───── DATA TO PROCESS
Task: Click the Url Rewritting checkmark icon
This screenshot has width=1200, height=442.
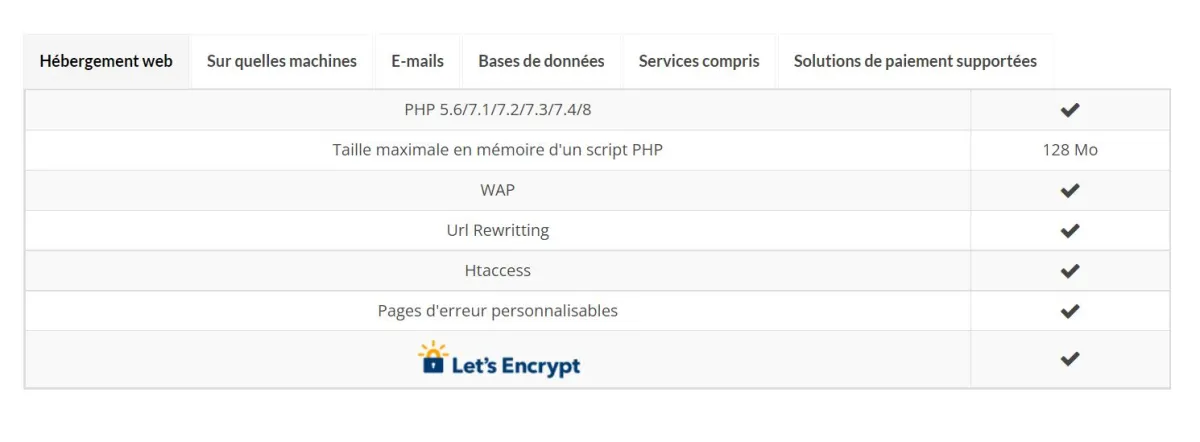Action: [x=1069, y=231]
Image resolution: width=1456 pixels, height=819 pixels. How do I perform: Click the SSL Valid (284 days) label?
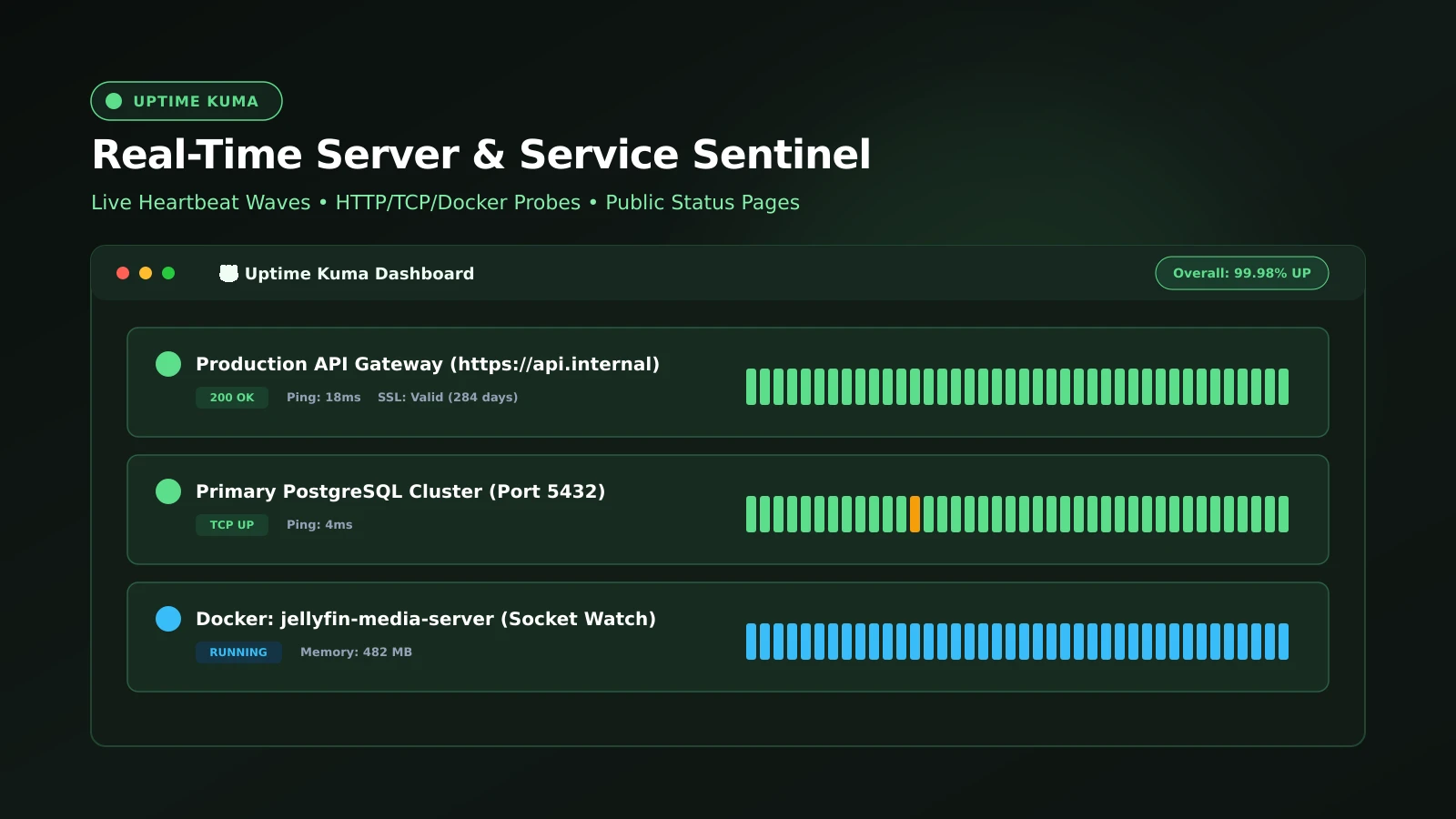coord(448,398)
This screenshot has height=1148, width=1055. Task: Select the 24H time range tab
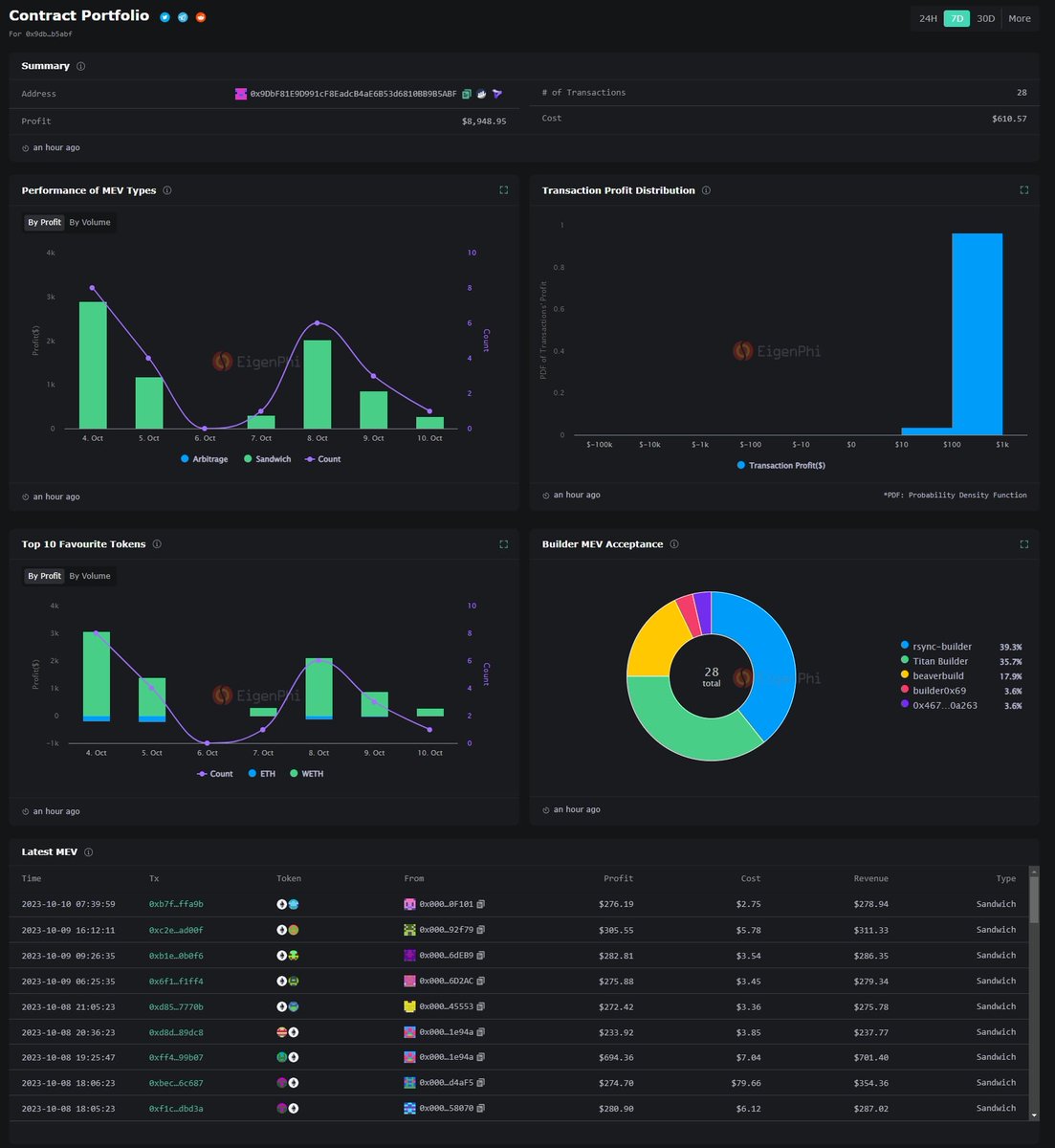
──────────
───── DATA TO PROCESS
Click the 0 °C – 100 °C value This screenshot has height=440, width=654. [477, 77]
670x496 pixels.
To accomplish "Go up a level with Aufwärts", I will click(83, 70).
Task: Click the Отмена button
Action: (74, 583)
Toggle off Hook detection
──────────
__THE PROBLEM__
Whatever pictures the records hold, omit them; give again exactly the lines from the one containing "Task: Click the Url Rewritting checkmark icon" through the one containing "This screenshot has height=1148, width=1055.".

__SOLUTION TO THIS PROBLEM__
Task: Click the Url Rewritting checkmark icon
This screenshot has width=1200, height=442.
Action: [x=1069, y=231]
Image resolution: width=1456 pixels, height=819 pixels. How do I perform: Click the SSL Valid (284 days) label?
coord(448,398)
This screenshot has height=1148, width=1055. Task: Select the 24H time range tab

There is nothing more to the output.